Pop quiz. What is “arousal”? Think about it. Have an answer? Awesome, keep it in your mind. Second question. What is “desire”? Think about it. Having trouble giving a definition different than that of arousal? Don’t worry, you’re definitely not alone.
What is the difference, you might ask? Let’s break it down. The general feeling of wanting to have sex involves two parts, desire and arousal. Desire usually refers to the psychological aspect of wanting to have sex (when your brain goes “ooh, this sounds like fun”). On the other hand, arousal is your physiological reaction (when your body starts to react physically). The relationship between arousal and desire is different in men and in women. Among men, these processes tend to be interconnected. So if there’s some kind of physiological stimulus, it can get the physiological and psychological reactions going. Among women, these can work totally independently of one another– while a woman might be thinking, “this would be fun,” her body might not react at all.

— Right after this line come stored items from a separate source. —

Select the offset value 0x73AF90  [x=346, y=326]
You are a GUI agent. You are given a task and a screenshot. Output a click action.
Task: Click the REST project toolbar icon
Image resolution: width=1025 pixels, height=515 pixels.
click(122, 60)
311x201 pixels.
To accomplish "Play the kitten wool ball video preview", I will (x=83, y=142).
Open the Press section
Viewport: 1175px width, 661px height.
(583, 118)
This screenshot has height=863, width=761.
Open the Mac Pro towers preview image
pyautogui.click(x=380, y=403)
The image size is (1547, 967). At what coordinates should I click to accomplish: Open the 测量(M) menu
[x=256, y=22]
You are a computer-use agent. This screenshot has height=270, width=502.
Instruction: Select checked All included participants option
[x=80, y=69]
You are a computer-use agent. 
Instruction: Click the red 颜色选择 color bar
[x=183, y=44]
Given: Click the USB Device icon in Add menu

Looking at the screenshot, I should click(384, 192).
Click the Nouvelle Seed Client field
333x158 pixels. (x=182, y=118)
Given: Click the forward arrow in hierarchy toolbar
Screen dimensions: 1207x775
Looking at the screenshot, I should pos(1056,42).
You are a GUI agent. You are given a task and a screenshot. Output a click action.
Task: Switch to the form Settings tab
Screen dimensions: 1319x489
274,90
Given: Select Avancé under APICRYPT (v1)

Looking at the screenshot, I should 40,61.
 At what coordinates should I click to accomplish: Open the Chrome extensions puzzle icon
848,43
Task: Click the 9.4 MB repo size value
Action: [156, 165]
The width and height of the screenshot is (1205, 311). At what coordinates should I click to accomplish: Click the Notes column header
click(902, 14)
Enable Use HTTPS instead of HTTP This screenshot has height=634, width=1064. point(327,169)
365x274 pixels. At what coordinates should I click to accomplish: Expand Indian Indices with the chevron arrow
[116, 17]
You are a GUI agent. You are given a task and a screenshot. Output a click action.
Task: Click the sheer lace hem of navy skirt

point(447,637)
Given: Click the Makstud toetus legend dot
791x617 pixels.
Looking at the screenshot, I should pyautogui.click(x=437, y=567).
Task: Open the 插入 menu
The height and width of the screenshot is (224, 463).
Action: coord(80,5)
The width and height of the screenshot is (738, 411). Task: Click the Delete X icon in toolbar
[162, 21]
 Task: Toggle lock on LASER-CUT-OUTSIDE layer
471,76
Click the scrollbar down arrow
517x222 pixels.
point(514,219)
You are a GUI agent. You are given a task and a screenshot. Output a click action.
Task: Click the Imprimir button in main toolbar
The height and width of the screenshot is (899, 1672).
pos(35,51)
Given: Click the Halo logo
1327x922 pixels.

Let’s think of this instead in terms of food. A man might see a piece of cake and say “oh, I’m hungry; I want that cake.” Hunger would be the physiological part of that response, but the psychological response would be the desire for cake. With women, it could go three ways. The first is “I really want that cake, but I’m not hungry.” This would be an example of having the desire, but not the arousal. Then, it could go “I’m hungry, but I’m not interested in eating that cake.” This would be physiological without the psychological factor. Or, of course, women can also respond with both the hunger and the craving for the cake. It’s just important to know that it doesn’t always happen that way.
Now, why am I bothering to tell you about this difference? Because it can save sex lives. I’ve heard concerns about this from both male and female (heterosexual) friends, and the concerns sound drastically different. From women, I hear “Why can’t he bother to get me turned on first? Does he just think of me as a piece of meat?” On the other hand, I hear from men “Why isn’t she as turned on as I am? Is she not attracted to me anymore?”
So what does it actually mean? Well, to the ladies, I’d say he’s just really excited to be with you, and probably assumes you’re as turned on as he is. And to the men, I’d say spend a little more time getting her in the mood; it has nothing to do with her attraction to you and everything to do with how she’s wired. See why understanding this difference might be important to understanding your partner’s reaction to you?
Of course, these are some pretty sweeping generalizations and don’t apply to everyone equally. And there are extenuating circumstances- stress, drinking, medication- that can affect sexual response. This isn’t an exhaustive guide, just a little food for thought and hopefully a way to start the conversation with your partner. A little bit more time on foreplay, some communication about what you want, and a better understanding of how your partner reacts may be the key to fabulous, connected sex.